Measurements such as “adjusted free cash flow” and “net cash" do not have uniform definitions and are not recognized in accordance with U.S. GAAP. Such measures should not be viewed as alternatives to GAAP measures of performance or liquidity. However, management believes that “adjusted free cash flow” is a meaningful measure of our ability to fund acquisitions, and that an analysis of “net cash” assists investors in understanding aspects of our cash and debt management. These measures, as calculated by us, may not be comparable to similarly titled measures used by other companies.
Approximately 95% and 86% of our cash and cash equivalents balance at March 28, 2020 and December 31, 2019, respectively, was held by our non-U.S. subsidiaries.

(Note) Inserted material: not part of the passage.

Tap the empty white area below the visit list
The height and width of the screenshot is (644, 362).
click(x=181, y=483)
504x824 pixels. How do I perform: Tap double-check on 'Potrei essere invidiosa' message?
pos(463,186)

See the following table for the percentage of cash and cash equivalents, by region, at March 28, 2020 and December 31, 2019:

March 28, 2020
 
December 31, 2019
Israel
30
%
 
23
%
Asia
25
%
 
7
%
Europe
16
%
 
28
%
United States
5
%
 
14
%
United Kingdom
16
%
 
17
%
Canada
8
%
 
11
%

100
%
 
100
%
We earn a significant amount of our operating income outside the United States, the majority of which is deemed to be indefinitely reinvested in the foreign jurisdictions. As a result, as discussed above, a significant portion of our cash and short-term investments are held by foreign subsidiaries. The Company will continue to evaluate its cash needs, however we currently do not intend, nor do we foresee a need, to repatriate funds in excess of what is already planned. The Company will evaluate the possibility of repatriating future cash provided such repatriation can be accomplished in a tax efficient manner. In addition, we expect existing domestic cash, short-term investments, and cash flows from operations to continue to be sufficient to fund our domestic operating activities and cash commitments for investing and financing activities, such as debt repayment and capital expenditures, for at least the next 12 months and thereafter for the foreseeable future.

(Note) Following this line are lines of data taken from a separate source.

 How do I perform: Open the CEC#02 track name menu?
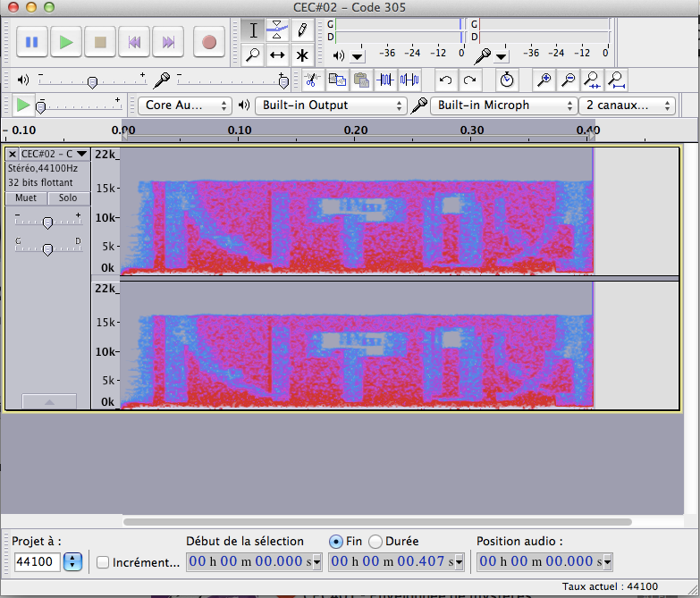click(54, 154)
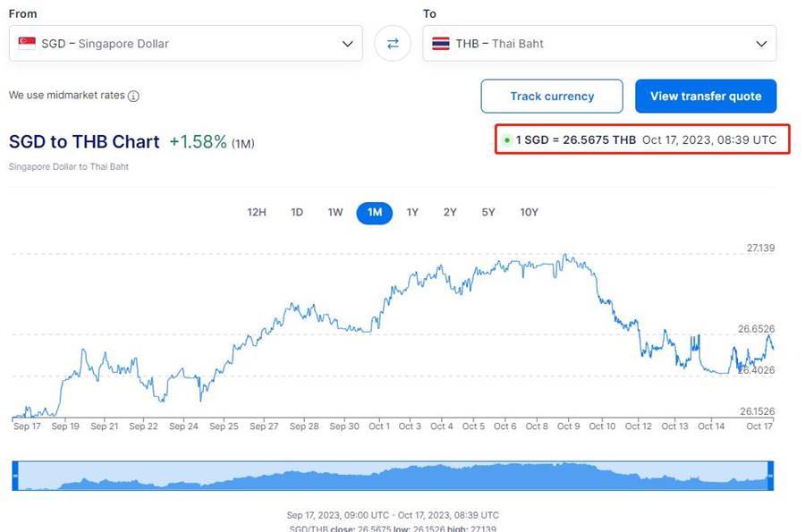
Task: Select the 12H chart range
Action: 257,213
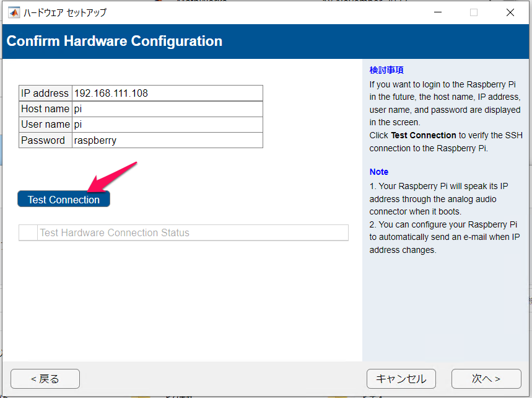532x398 pixels.
Task: Cancel setup with the キャンセル button
Action: click(x=401, y=378)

If we should require more capital in the United States than is generated by our domestic operations, for example, to fund significant discretionary activities, such as business acquisitions, we could elect to repatriate future earnings from foreign jurisdictions or raise capital in the United States through debt or equity issuances. These alternatives could result in higher tax expense, increased interest expense, or dilution of our earnings. We consider the majority of the undistributed earnings of our foreign subsidiaries, as of March 28, 2020, to be indefinitely reinvested.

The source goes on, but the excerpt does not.